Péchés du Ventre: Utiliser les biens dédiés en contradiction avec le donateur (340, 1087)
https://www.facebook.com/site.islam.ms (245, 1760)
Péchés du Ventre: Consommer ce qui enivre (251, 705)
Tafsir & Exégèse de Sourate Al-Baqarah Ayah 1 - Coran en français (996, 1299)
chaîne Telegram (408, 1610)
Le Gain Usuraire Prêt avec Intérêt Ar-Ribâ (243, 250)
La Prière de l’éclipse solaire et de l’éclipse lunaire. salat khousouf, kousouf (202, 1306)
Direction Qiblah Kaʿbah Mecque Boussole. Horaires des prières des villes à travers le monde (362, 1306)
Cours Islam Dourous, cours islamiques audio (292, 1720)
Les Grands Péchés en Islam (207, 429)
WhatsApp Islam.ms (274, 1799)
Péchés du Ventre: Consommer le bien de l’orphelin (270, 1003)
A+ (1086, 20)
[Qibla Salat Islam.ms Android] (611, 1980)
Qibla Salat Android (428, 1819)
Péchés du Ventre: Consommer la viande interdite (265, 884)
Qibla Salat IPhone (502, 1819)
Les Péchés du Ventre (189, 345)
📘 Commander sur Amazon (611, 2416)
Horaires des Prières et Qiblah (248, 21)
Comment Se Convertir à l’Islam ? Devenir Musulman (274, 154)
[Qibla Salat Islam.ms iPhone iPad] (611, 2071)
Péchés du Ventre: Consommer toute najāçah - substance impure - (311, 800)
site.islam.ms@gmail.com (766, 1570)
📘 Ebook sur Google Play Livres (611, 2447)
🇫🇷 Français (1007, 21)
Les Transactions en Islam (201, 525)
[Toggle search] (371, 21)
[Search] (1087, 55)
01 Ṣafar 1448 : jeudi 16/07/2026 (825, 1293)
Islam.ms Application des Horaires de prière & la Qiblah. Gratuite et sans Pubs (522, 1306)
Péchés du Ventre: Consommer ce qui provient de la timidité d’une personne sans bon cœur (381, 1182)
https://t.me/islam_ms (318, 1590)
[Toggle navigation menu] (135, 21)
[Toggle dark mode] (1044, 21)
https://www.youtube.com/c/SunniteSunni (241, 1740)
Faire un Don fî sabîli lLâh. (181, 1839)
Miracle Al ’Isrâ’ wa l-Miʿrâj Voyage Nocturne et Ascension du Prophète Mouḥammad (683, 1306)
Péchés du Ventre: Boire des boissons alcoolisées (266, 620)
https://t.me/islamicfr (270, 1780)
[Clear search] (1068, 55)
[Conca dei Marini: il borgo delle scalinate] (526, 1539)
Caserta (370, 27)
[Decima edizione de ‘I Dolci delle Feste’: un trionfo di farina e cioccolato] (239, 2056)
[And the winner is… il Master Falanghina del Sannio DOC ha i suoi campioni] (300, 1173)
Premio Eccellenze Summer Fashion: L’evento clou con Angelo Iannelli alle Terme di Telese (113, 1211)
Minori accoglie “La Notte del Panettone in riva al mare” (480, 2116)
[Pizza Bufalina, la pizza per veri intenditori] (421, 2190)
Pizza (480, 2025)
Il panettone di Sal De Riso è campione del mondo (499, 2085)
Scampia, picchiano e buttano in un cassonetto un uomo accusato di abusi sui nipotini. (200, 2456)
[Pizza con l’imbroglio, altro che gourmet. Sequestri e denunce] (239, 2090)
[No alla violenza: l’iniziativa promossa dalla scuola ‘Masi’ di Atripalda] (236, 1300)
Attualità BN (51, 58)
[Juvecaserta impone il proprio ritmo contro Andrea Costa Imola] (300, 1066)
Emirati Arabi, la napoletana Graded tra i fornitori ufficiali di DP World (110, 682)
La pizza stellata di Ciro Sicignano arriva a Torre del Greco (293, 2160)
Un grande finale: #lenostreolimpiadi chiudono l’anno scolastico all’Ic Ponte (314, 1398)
___
- **Try it**
Could you return, word for word, only the lines running from the first line of the material above to the line that contains "Les Transactions en Islam (201, 525)", inclusive?

- **Task output**
Péchés du Ventre: Utiliser les biens dédiés en contradiction avec le donateur (340, 1087)
https://www.facebook.com/site.islam.ms (245, 1760)
Péchés du Ventre: Consommer ce qui enivre (251, 705)
Tafsir & Exégèse de Sourate Al-Baqarah Ayah 1 - Coran en français (996, 1299)
chaîne Telegram (408, 1610)
Le Gain Usuraire Prêt avec Intérêt Ar-Ribâ (243, 250)
La Prière de l’éclipse solaire et de l’éclipse lunaire. salat khousouf, kousouf (202, 1306)
Direction Qiblah Kaʿbah Mecque Boussole. Horaires des prières des villes à travers le monde (362, 1306)
Cours Islam Dourous, cours islamiques audio (292, 1720)
Les Grands Péchés en Islam (207, 429)
WhatsApp Islam.ms (274, 1799)
Péchés du Ventre: Consommer le bien de l’orphelin (270, 1003)
A+ (1086, 20)
[Qibla Salat Islam.ms Android] (611, 1980)
Qibla Salat Android (428, 1819)
Péchés du Ventre: Consommer la viande interdite (265, 884)
Qibla Salat IPhone (502, 1819)
Les Péchés du Ventre (189, 345)
📘 Commander sur Amazon (611, 2416)
Horaires des Prières et Qiblah (248, 21)
Comment Se Convertir à l’Islam ? Devenir Musulman (274, 154)
[Qibla Salat Islam.ms iPhone iPad] (611, 2071)
Péchés du Ventre: Consommer toute najāçah - substance impure - (311, 800)
site.islam.ms@gmail.com (766, 1570)
📘 Ebook sur Google Play Livres (611, 2447)
🇫🇷 Français (1007, 21)
Les Transactions en Islam (201, 525)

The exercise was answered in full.